---- Records to process

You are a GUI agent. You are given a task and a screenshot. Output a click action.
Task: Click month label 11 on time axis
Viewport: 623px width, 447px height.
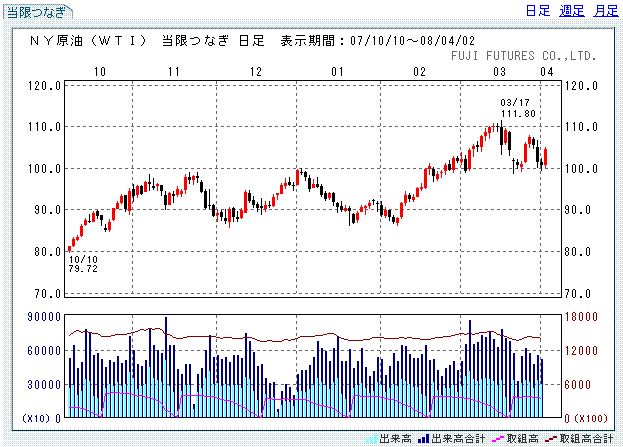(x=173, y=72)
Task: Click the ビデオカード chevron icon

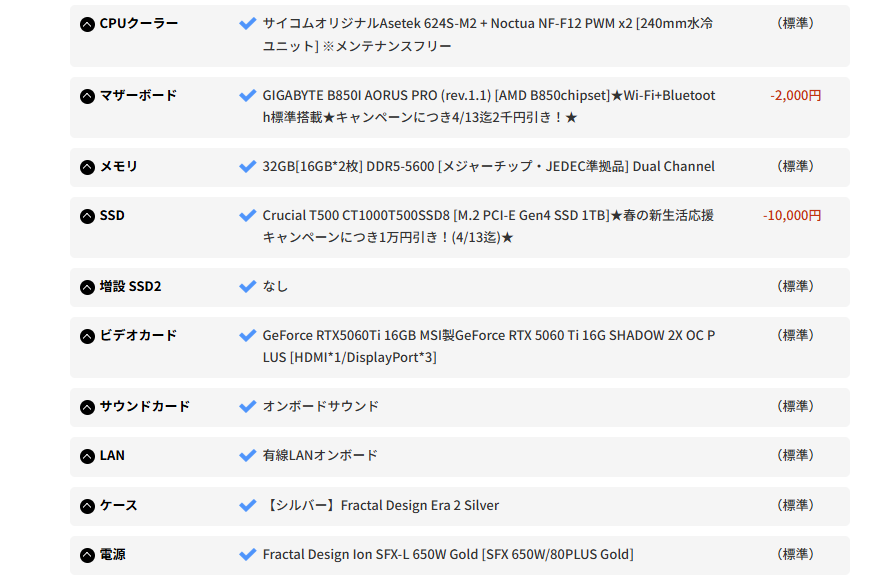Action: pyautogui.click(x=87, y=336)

--------
---- Records to process

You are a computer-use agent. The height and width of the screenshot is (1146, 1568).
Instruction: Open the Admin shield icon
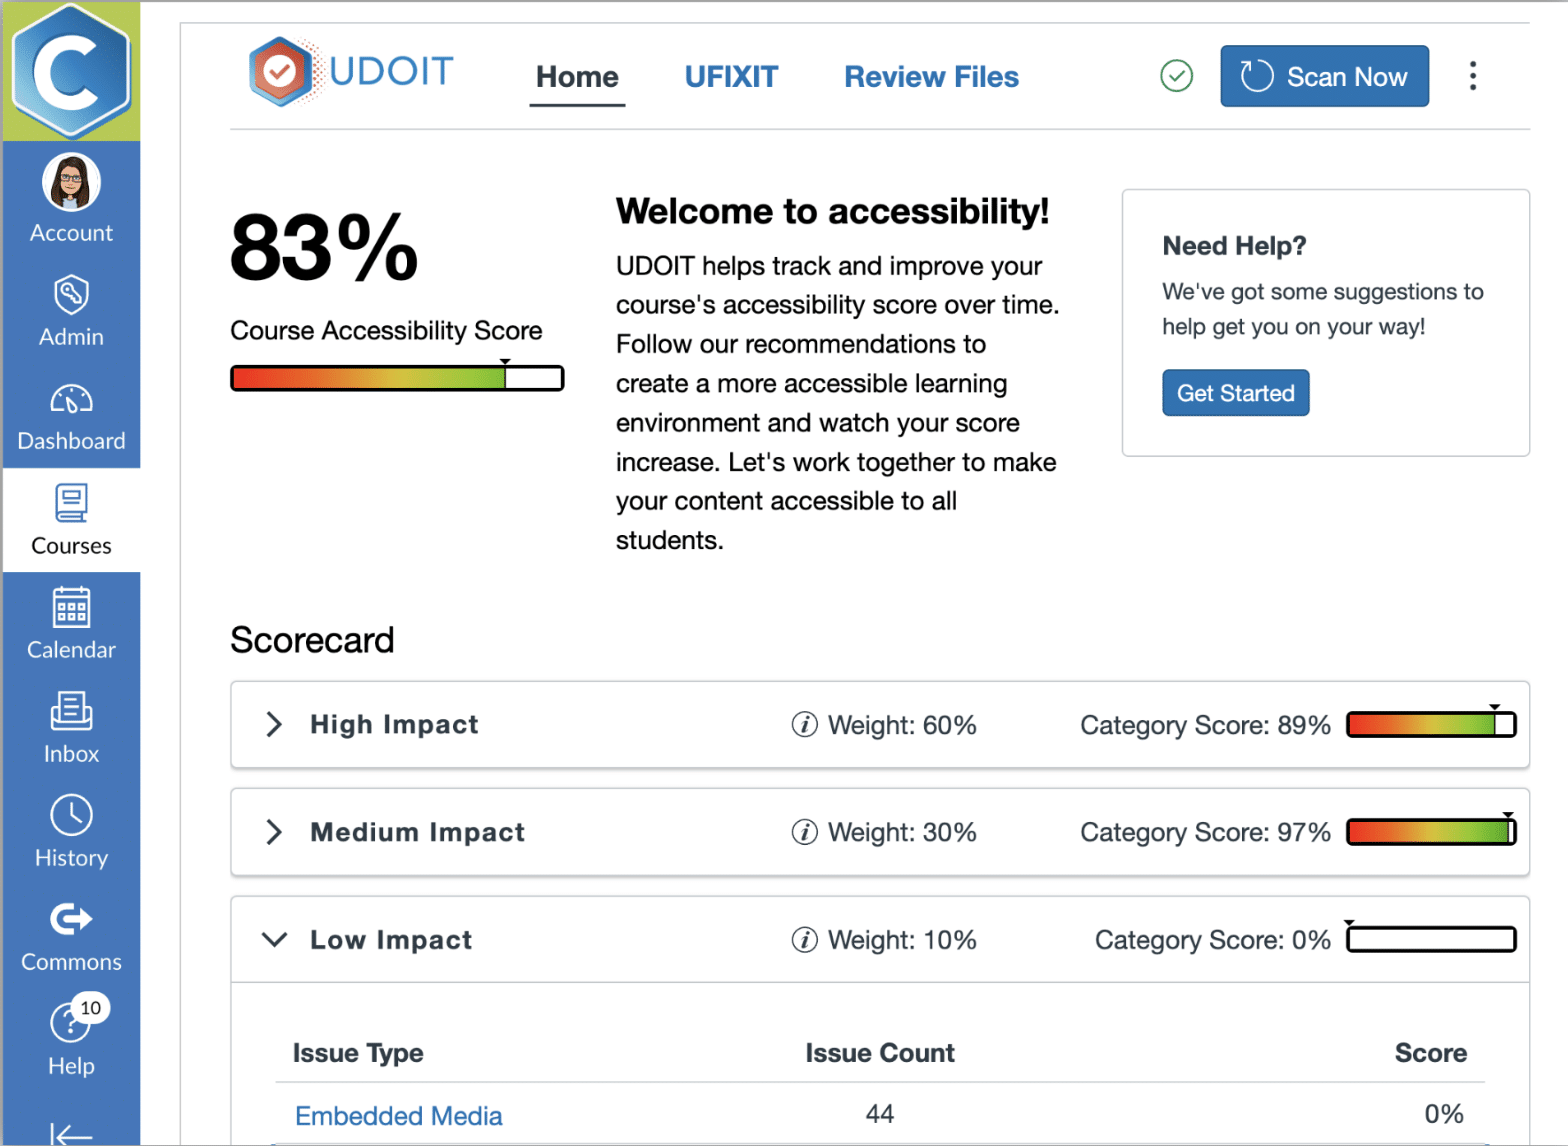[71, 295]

--------
---- Records to process

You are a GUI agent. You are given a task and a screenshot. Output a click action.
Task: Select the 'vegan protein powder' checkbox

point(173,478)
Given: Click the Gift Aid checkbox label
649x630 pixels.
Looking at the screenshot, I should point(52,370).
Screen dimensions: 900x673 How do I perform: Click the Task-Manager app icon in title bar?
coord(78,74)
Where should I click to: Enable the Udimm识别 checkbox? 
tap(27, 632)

--------

What you will do →
Search the material for the word "label" and copy every matching line.

Solution for this exercise →
Task: Click month label 11 on time axis
Given: Click the Gift Aid checkbox label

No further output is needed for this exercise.